Silicon Tally: Digital Epicenter Shifts To Boston, For At Least A Week

If Saul Steinberg, the late cartoonist and frequent cover artist of The New Yorker magazine had drawn a map of the digital media world, it would no doubt point east from Northern California's Silicon Valley with two prominent destinations - New York's Silicon Alley and Massachusetts' Route 128 - looming large in the background. The digital media world, of course, is more a state of mind, than physical states located on a map, but the truth is that the media industry often overlooks Massachusetts' tech hub when discussing its major epicenters, despite the fact that the area surrounding Boston has one of the highest concentrations of digital technology firms, venture capitalists, digital marketers, agencies, and of course, leading academic institutions, of any market in the world.

Part of the problem, says Sarah Fay, the former head of Aegis Media North America, and a native Bostonian, is the culture of Massachusetts' tech community, which historically has been insular, clubby, and not prone to self-promotion. "We're all New Englanders, and that means we tend to be humble and don't like to boast about what's going on here" says Fay, who says that will begin to change this week when the community kicks off a week-long series of events focused on digital technology and the future of marketing.

Dubbed FutureM, the series was modeled after New York's Internet Week and just-ended Advertising Week, and is the brainchild of MITX (sounds like "my text" and stands for the Massachusetts Innovation & Technology Exchange), a group that that launched in 1996 as a place where Boston's tech community could network.

§ **Given material**
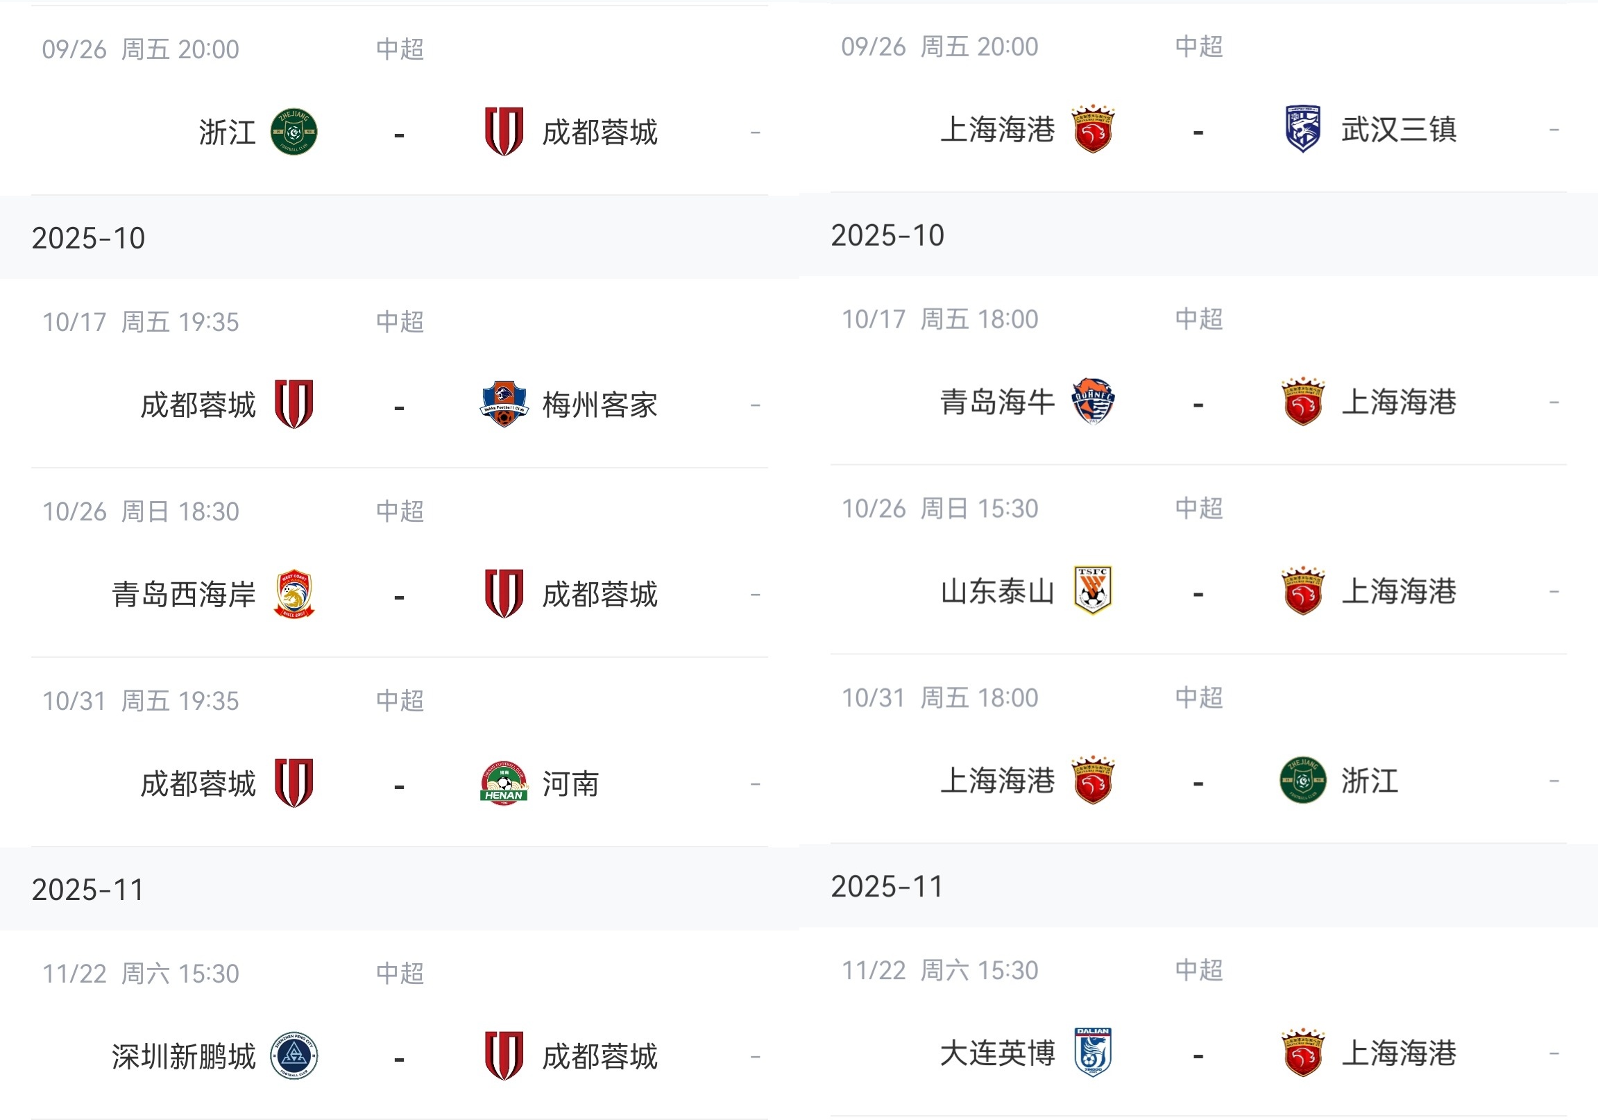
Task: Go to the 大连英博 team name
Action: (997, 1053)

§ **Challenge**
Rewrite the Boston digital media article between "Dubbed FutureM, the" and "community could network.", inclusive, replacing "Internet Week" with "Social Media Week".

§ **Answer in full**
Dubbed FutureM, the series was modeled after New York's Social Media Week and just-ended Advertising Week, and is the brainchild of MITX (sounds like "my text" and stands for the Massachusetts Innovation & Technology Exchange), a group that that launched in 1996 as a place where Boston's tech community could network.